Une partie importante des nouveaux fonds de capital-investissement a été utilisée pour verser, en une seule fois, les prestations de retraite dues aux anciens associés, ainsi que celles déjà accumulées par les associés actuels dans le cadre des anciens régimes. Parallèlement, un nouveau système de rémunération a été instauré, permettant aux nouveaux employés de devenir actionnaires et de bénéficier des profits de l’entreprise à un âge plus jeune. « J’ai acquis la totalité de mes droits à 60 ans, alors qu’aujourd’hui, notre accord prévoit que l’on acquiert la totalité de ses droits au bout de cinq ans », explique M. Ferro. Ainsi, une personne de 35 ans pourra acquérir ses droits à 40 ans. « Nous avons réduit de 20 ans la période d’acquisition des droits », se réjouit-il. « Les jeunes de 30 à 35 ans ne sont plus motivés par ce qui m’avait incité à signer à l’époque. »

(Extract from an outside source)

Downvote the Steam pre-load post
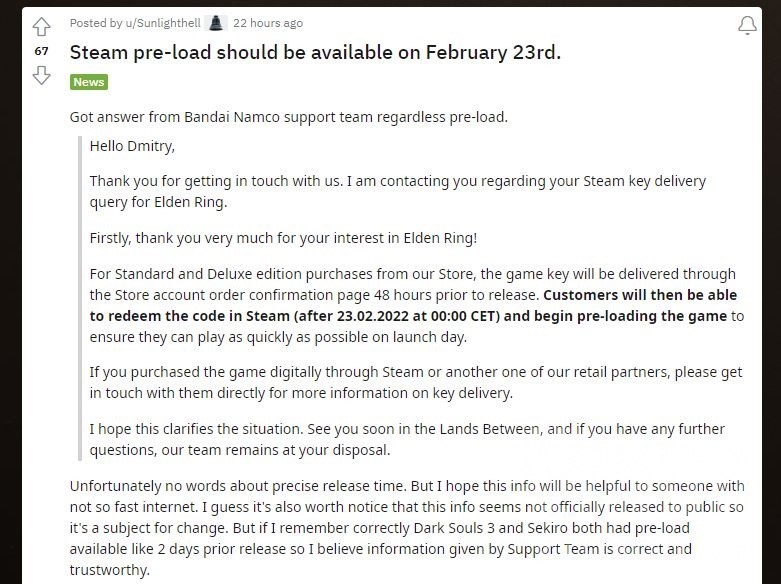Image resolution: width=781 pixels, height=584 pixels. (41, 75)
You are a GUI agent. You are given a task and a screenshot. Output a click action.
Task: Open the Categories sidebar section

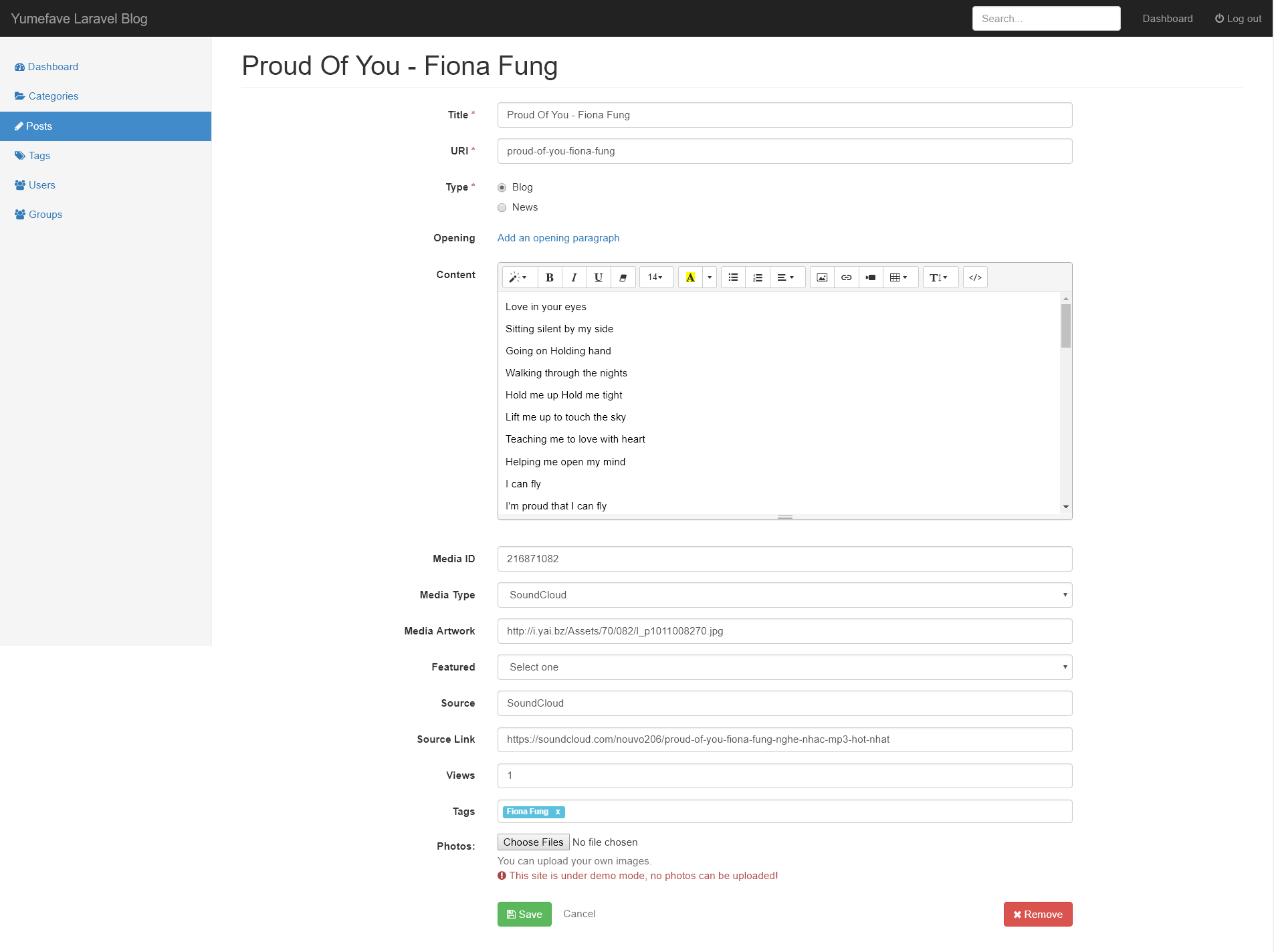click(x=54, y=96)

Une partie des fonds propres injectés par le capital-investissement, ainsi qu’un financement supplémentaire par emprunt, constitue une réserve destinée à soutenir la croissance de l’entreprise – qu’il s’agisse d’embauches, de nouvelles technologies ou de fusions. Ferro anticipe un chiffre d’affaires d’environ 2 milliards de dollars pour l’exercice 2025, qui se clôturera en mai, soit une hausse de 16 %, hors opérations de fusion. Son objectif est d’atteindre 5 milliards de dollars dans les cinq prochaines années, grâce aux fusions et à une croissance organique, incluant le développement de nouveaux services. « Notre stratégie est de devenir le leader du marché intermédiaire aux États-Unis », explique-t-il. (Le marché intermédiaire fait référence aux entreprises dont le chiffre d’affaires est inférieur à un ou deux milliards d’euros).

L’accord conclu entre Grant Thornton et la société de capital-investissement New Mountain Capital, ainsi que deux autres investisseurs en capital-investissement, comprenait également le rachat des pensions des associés retraités et la scission des activités d’audit du reste de l’entreprise, dans le cadre de ce que l’on appelle pudiquement des « structures de pratique alternatives ».

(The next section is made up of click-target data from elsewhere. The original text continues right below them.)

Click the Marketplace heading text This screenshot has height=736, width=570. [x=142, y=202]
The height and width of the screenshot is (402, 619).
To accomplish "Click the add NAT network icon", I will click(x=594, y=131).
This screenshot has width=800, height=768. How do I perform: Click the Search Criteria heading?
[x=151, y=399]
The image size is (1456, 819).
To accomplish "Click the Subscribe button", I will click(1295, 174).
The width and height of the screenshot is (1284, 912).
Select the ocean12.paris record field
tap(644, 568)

Cependant, la restructuration du secteur de la comptabilité ne se résume pas à une vente au capital-investissement. BDO, le cinquième plus grand cabinet d’audit au monde, a adopté une approche différente pour aborder la question du recrutement et de la rétention des jeunes talents, y compris ceux qui ne sont pas experts-comptables. L’année dernière, elle a évolué d’une société de personnes à une société de services professionnels et a mis en place un plan d’actionnariat salarié. (Le capital-investissement n’a cependant pas disparu, car Apollo Capital a organisé le financement par emprunt de cette opération).

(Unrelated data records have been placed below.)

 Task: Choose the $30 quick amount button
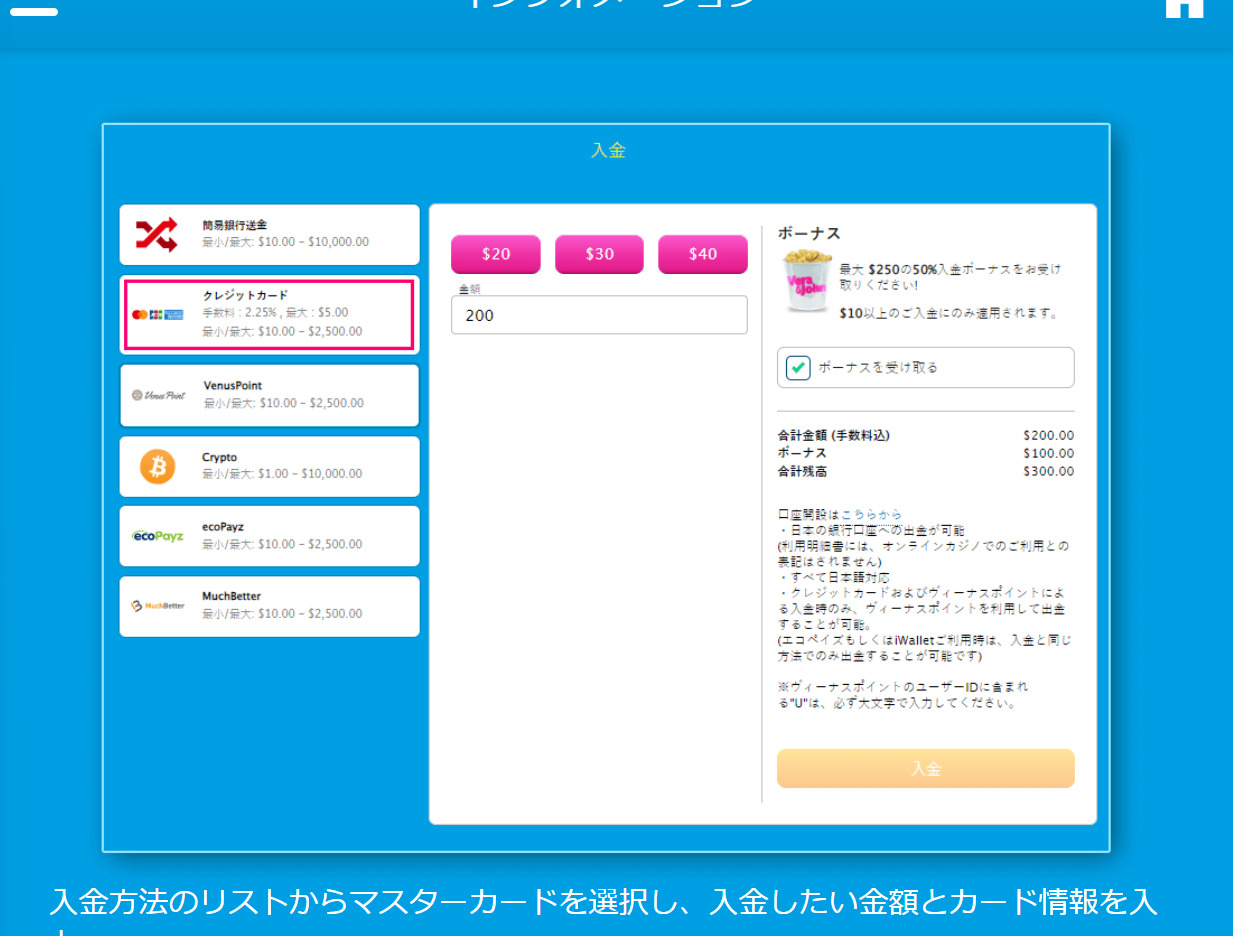[600, 254]
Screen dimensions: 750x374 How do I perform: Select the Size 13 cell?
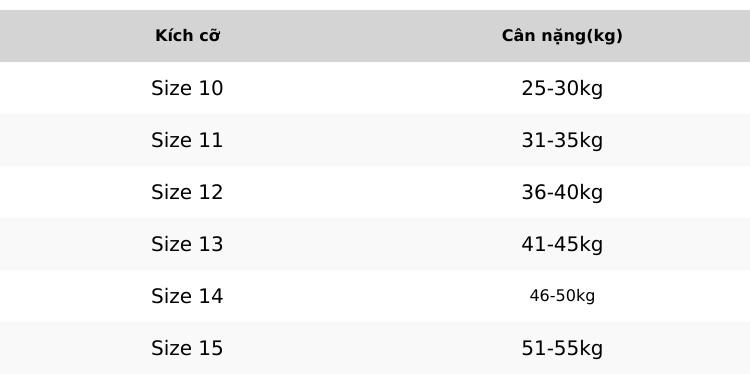point(187,244)
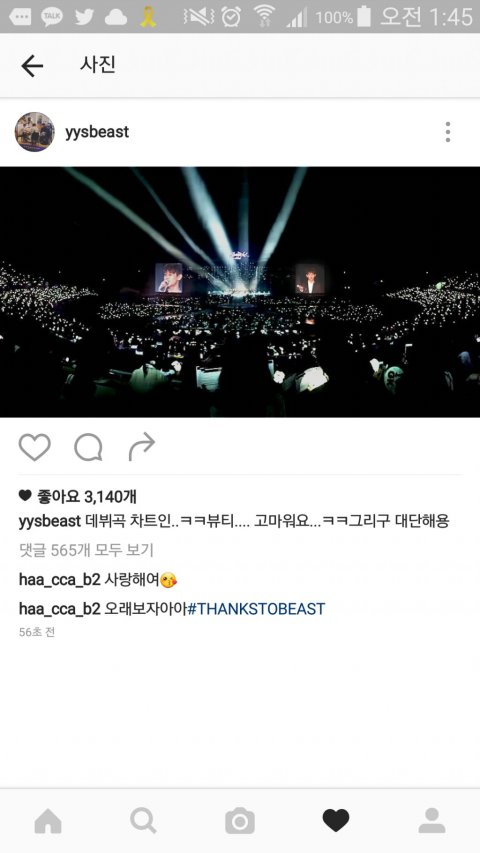This screenshot has width=480, height=853.
Task: Tap the Camera icon in the bottom bar
Action: coord(239,820)
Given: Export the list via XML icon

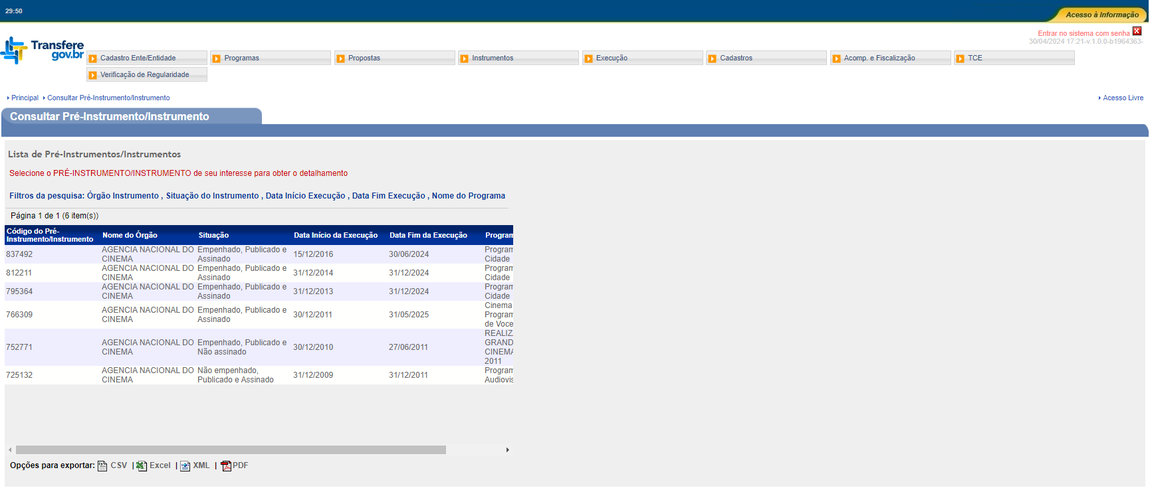Looking at the screenshot, I should (185, 466).
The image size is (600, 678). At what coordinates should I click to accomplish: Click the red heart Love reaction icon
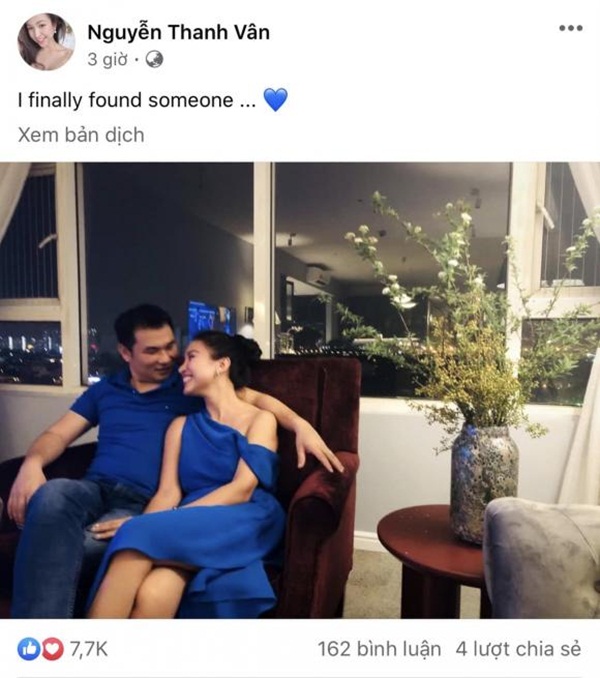pyautogui.click(x=52, y=649)
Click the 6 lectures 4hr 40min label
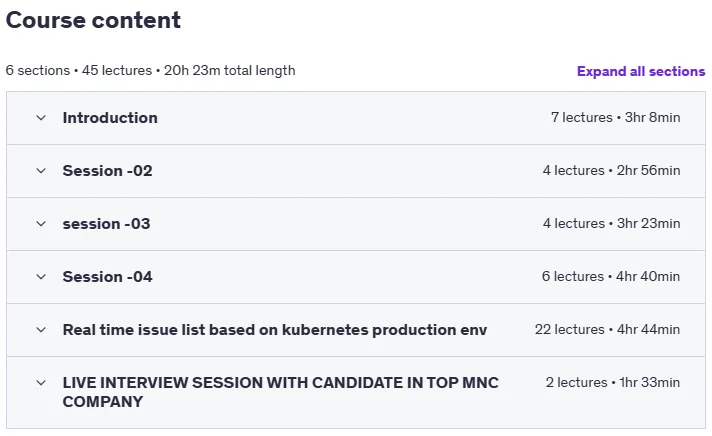The image size is (712, 436). click(x=611, y=277)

Plus récemment, en juillet dernier, CBIZ (classé 11e), le cabinet comptable américain coté en bourse, a annoncé son intention d’acquérir les activités de conseil et de fiscalité de Marcum (classé 13e) pour un montant de 2,3 milliards de dollars, réparti à parts égales entre numéraire et actions. Les activités d’audit de Marcum, entachées de manquements, seront transférées à un cabinet d’expertise comptable de plus petite envergure, Mayer Hoffman McCann P.C. (L’année dernière, la Securities & Exchange Commission a infligé à Marcum une amende de 10 millions de dollars en raison de « défaillances systémiques dans le contrôle de la qualité », notamment dans l’audit de centaines de nouvelles sociétés d’acquisition à vocation spéciale, intégrées en 2020 et 2021).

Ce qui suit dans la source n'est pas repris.